Materials provided section start

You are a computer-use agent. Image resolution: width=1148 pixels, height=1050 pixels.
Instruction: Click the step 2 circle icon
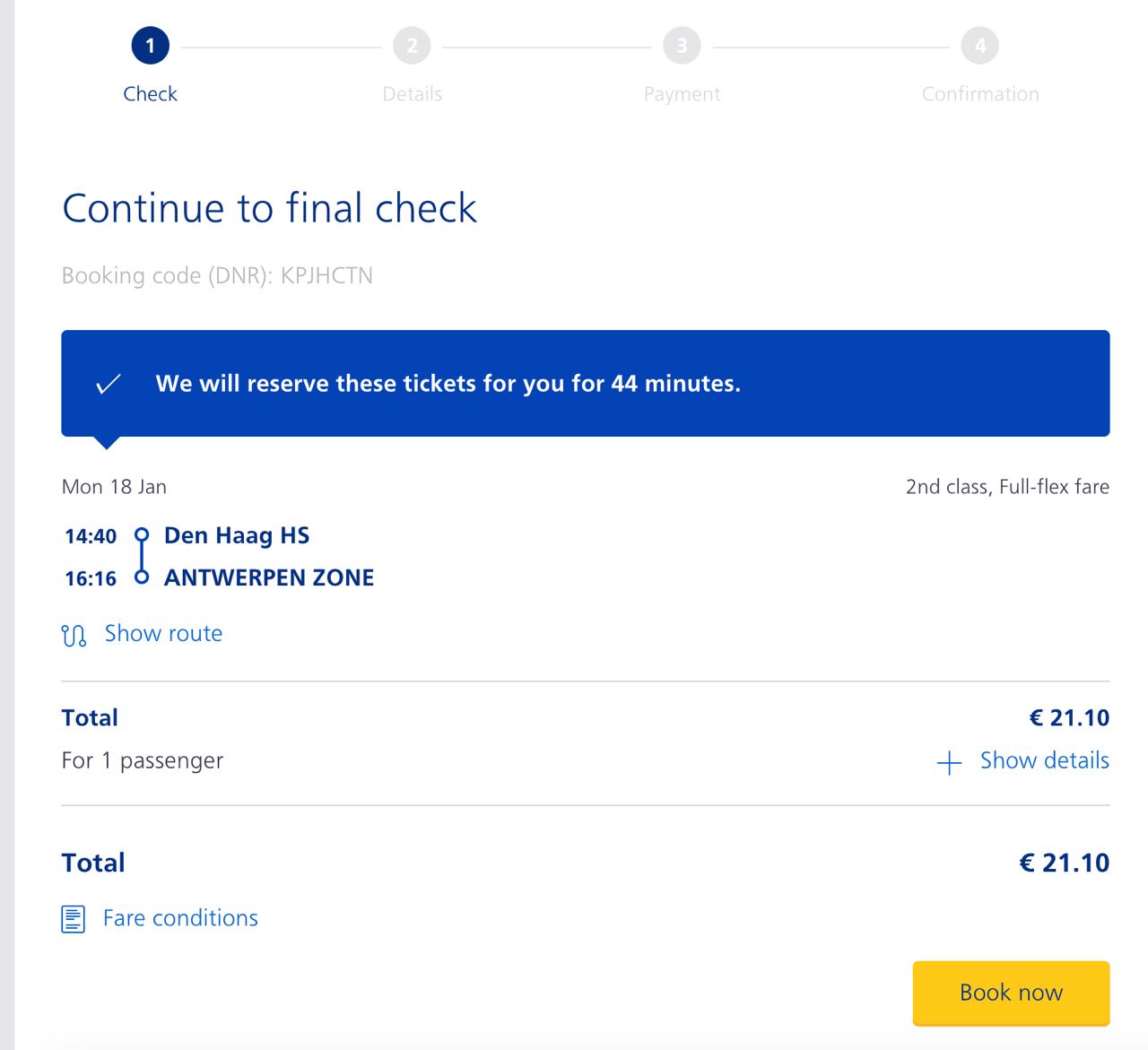pos(412,46)
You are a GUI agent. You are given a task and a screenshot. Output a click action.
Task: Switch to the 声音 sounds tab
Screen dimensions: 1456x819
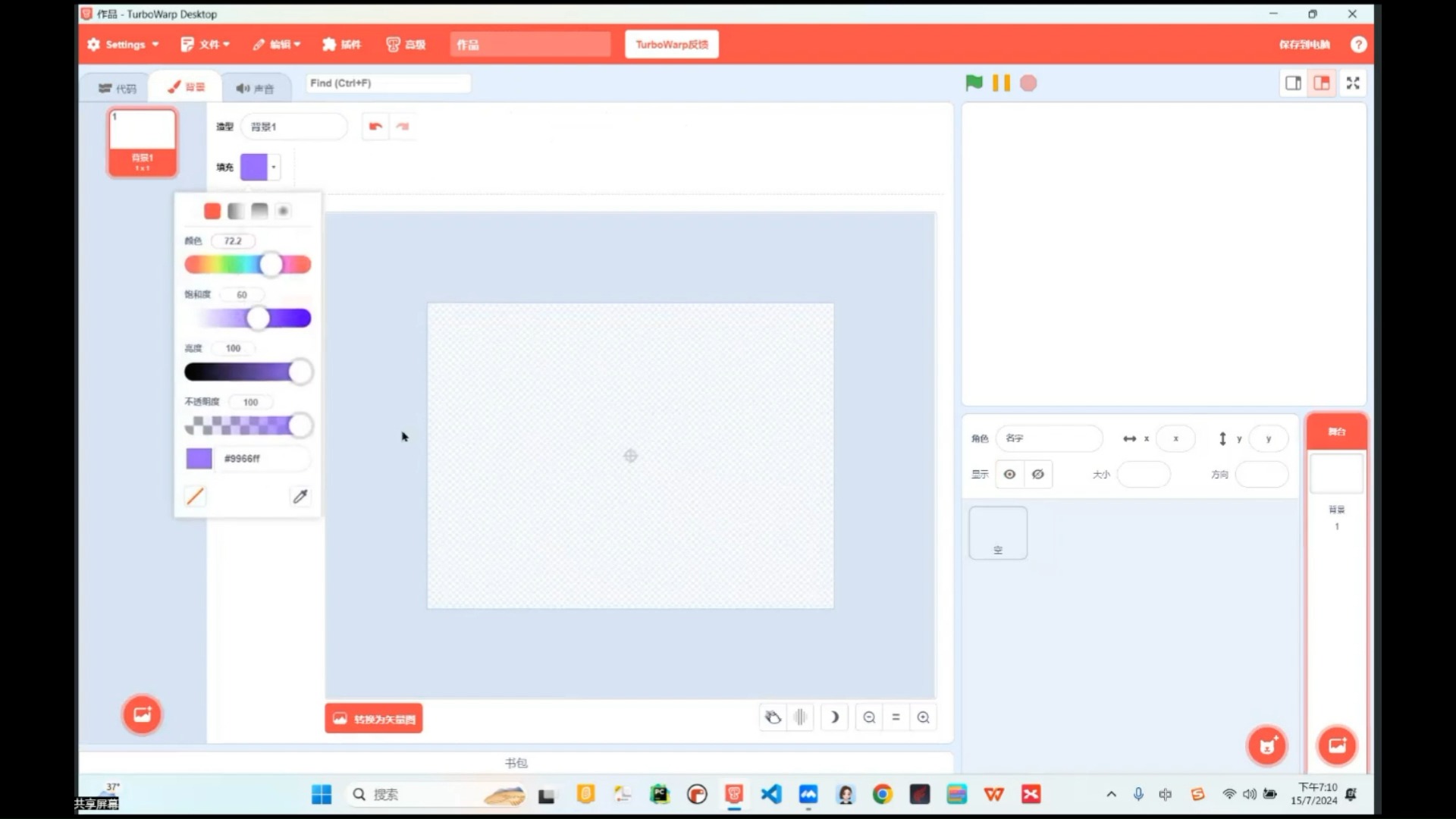[x=255, y=87]

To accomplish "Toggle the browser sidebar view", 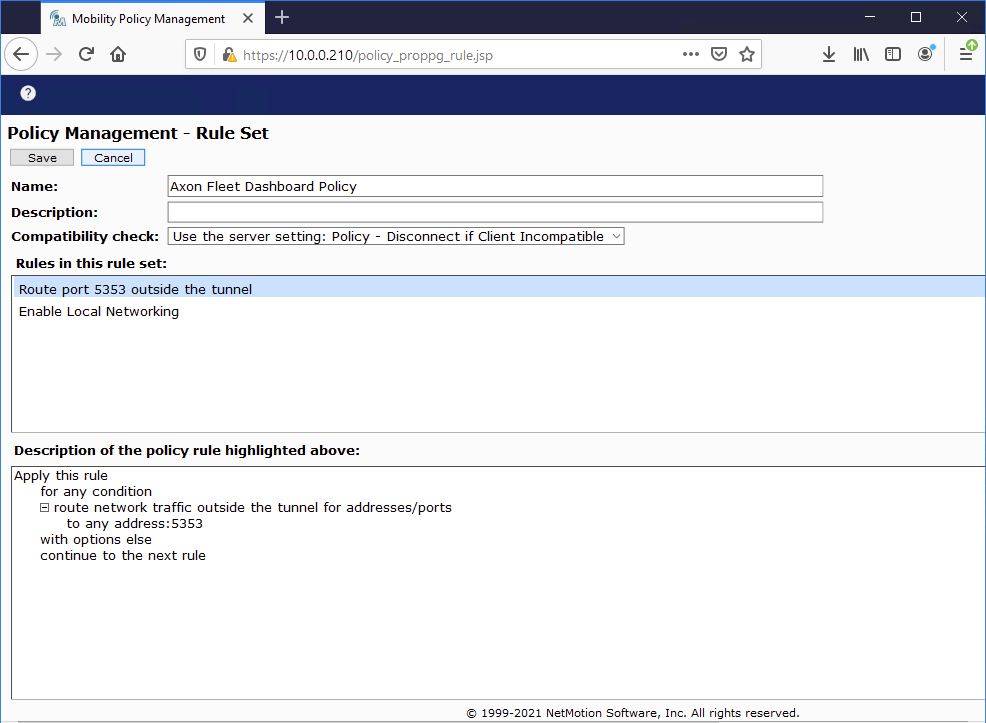I will pyautogui.click(x=893, y=55).
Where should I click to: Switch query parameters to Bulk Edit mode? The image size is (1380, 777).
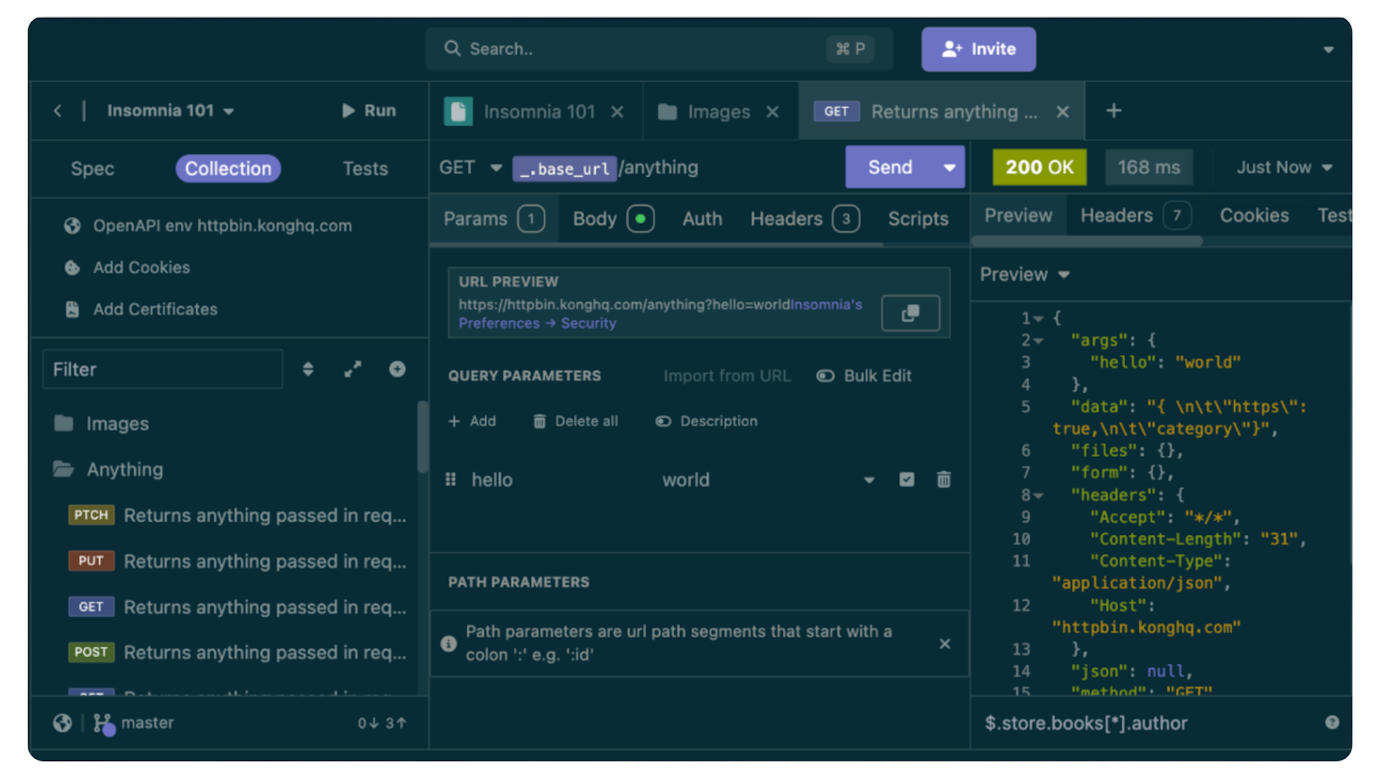(x=864, y=375)
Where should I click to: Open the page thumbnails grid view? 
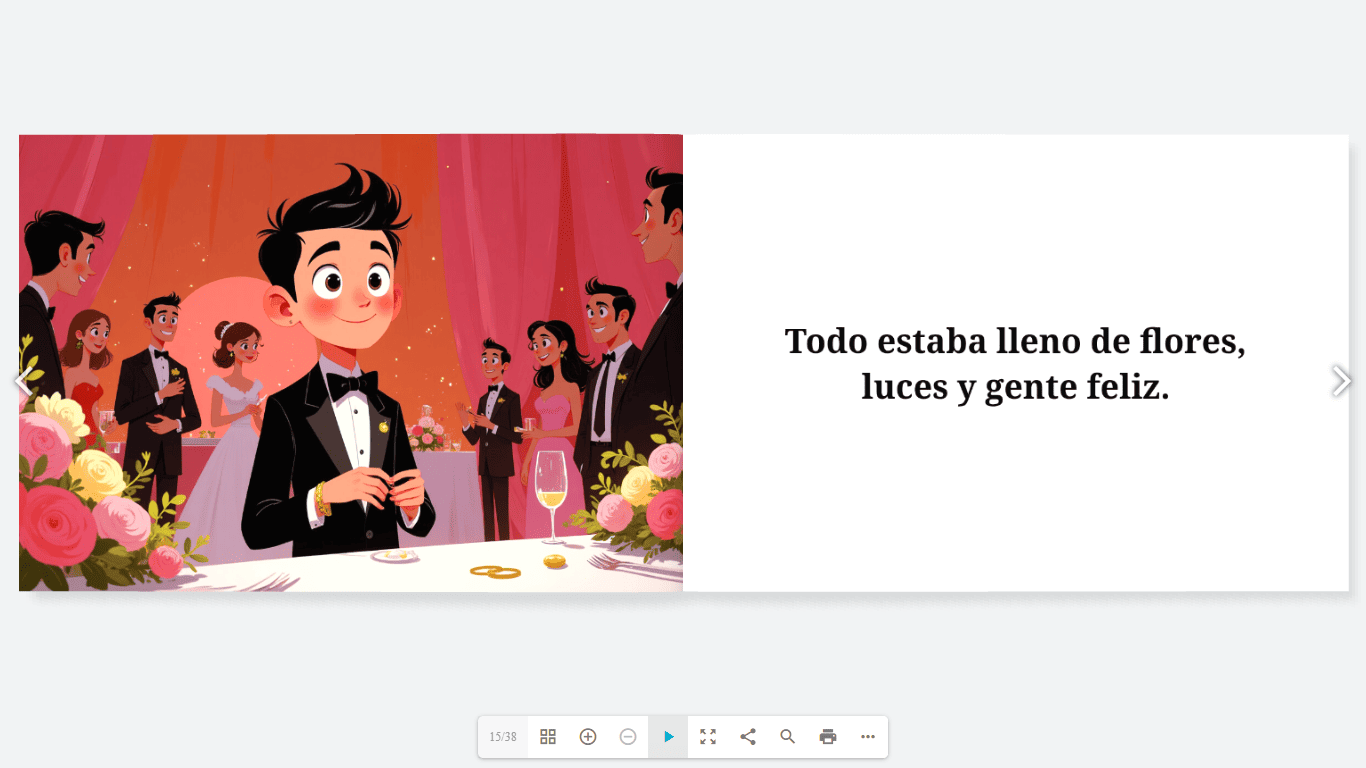548,737
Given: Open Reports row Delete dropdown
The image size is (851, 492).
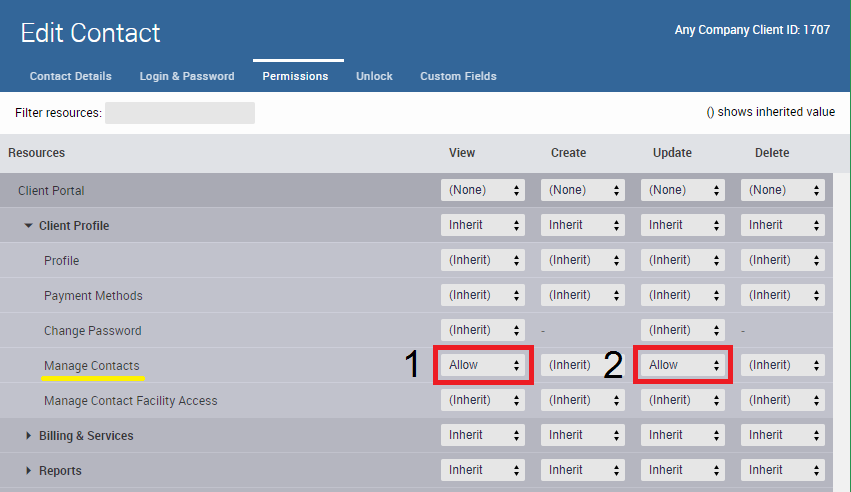Looking at the screenshot, I should click(783, 470).
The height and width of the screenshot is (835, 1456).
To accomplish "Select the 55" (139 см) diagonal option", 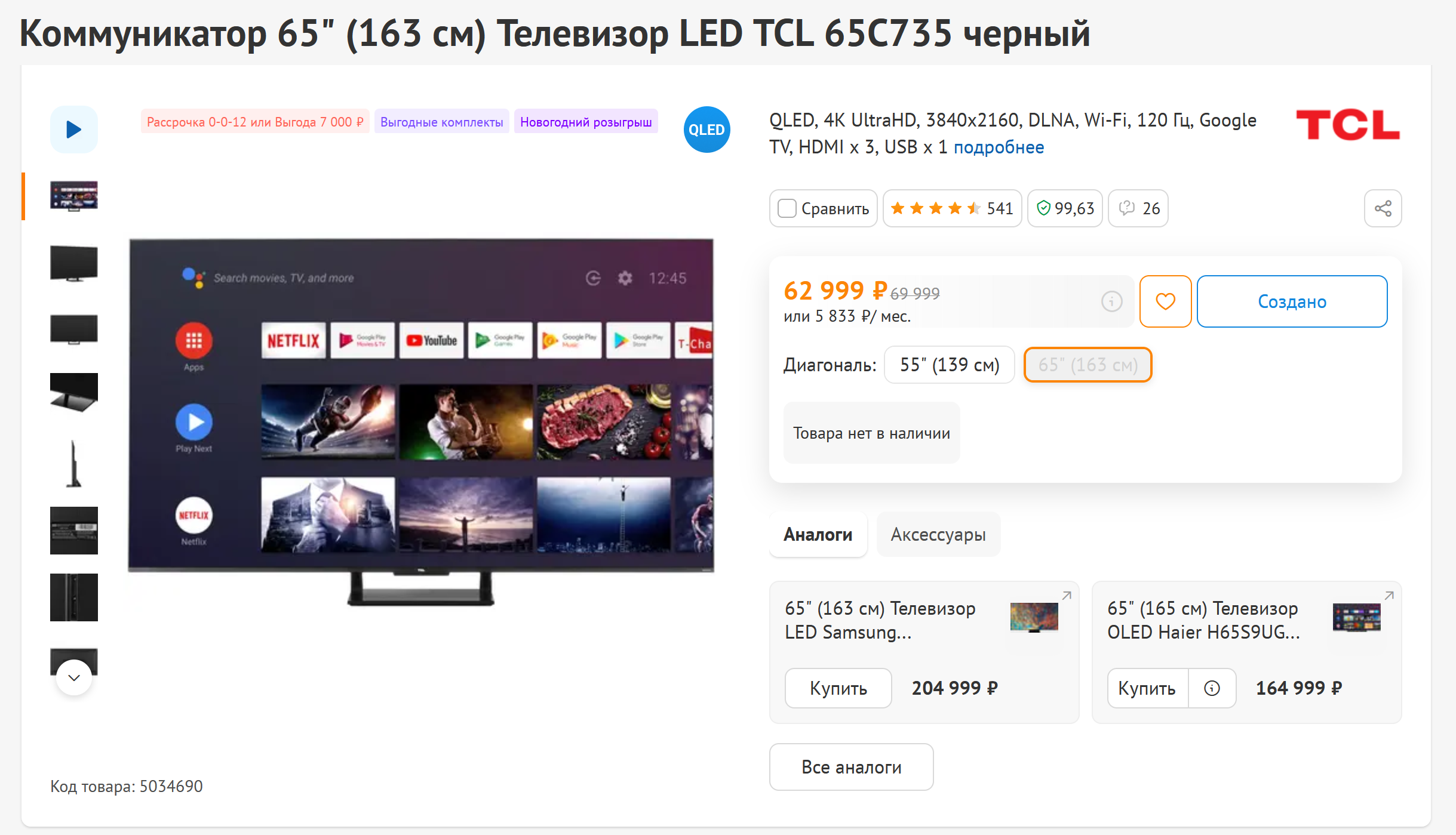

Materials provided section end

### What you are asked to do
Look above for the line with "Where should I click to: Open", then give again exactly every line from there through the line with "The height and", skipping the pictures.

### Expected answer
Where should I click to: Open the page thumbnails grid view? 
548,737
Given: Open Reports row Delete dropdown
The image size is (851, 492).
Looking at the screenshot, I should click(783, 470).
The height and width of the screenshot is (835, 1456).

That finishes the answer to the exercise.